Kindlepid.py and a related piece of accompanying Python code don't allow piracy. Rather, they accomplish something akin to the opposite: they allow legally purchased books from other e-book stores to be used on the Kindle. (Amazon owns MobiPocket, one of those stores. Another would be OverDrive.com, which counts schools and libraries as customers.)

In theory, at least, this could threaten Amazon's business model, which provides wireless connectivity through Sprint's EV-DO cellular data network and covers the cost through items purchased from the Amazon Kindle Store. Kindle customers can also e-mail themselves documents to be converted at 10 cents per conversion.

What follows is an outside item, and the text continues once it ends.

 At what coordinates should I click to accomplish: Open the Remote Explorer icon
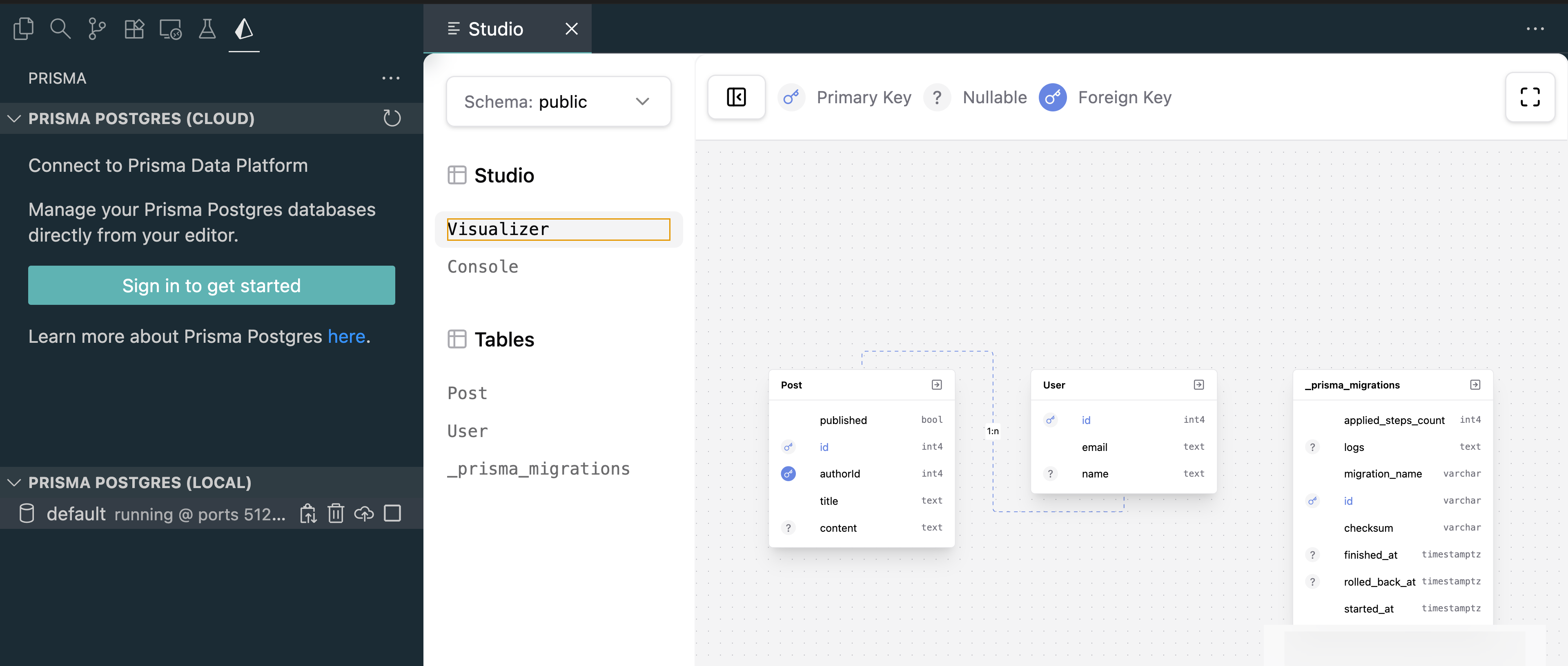tap(170, 29)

A copy of a MobileRead.com wiki page--now empty--saved in Google's cache says Kindlepid.py allows you to "obtain books from sites that use DRM (Digital Rights Management - encryption) on their books for specific devices. This includes book sellers and public libraries." It provides instructions on how to install and use the software.

MobileRead.com readers with Kindles were not pleased with Amazon. "What this script does is make the Kindle more useful," wrote one reader. "With Amazon using the DMCA to get rid of this, they are alienating their customers and causing prospective customers to purchase a different device."

And the Kindlefix.py code is already being mirrored, including in a post on Slashdot.org.

Section 1201 of the DMCA says: "No person shall... offer to the public, provide, or otherwise traffic in any technology... is primarily designed or produced for the purpose of circumventing a technological measure that effectively controls access to a work protected under this title."

One exception to the DMCA's general rule, however, comes a few paragraphs later. It says circumvention is permissible for "interoperability" of computer programs, with interoperability defined as the "ability of computer programs to exchange information, and of such programs mutually to use the information which has been exchanged."

If Amazon were to press its case against Kindlefix.py, another legal claim could involve reverse engineering, which is prohibited by the Kindle terms of use. They say users may not "circumvent any of the functions or protections of the Device or Software or any mechanisms operatively linked to the Software, including, but not limited to, augmenting or substituting any digital rights management functionality of the Device or Software."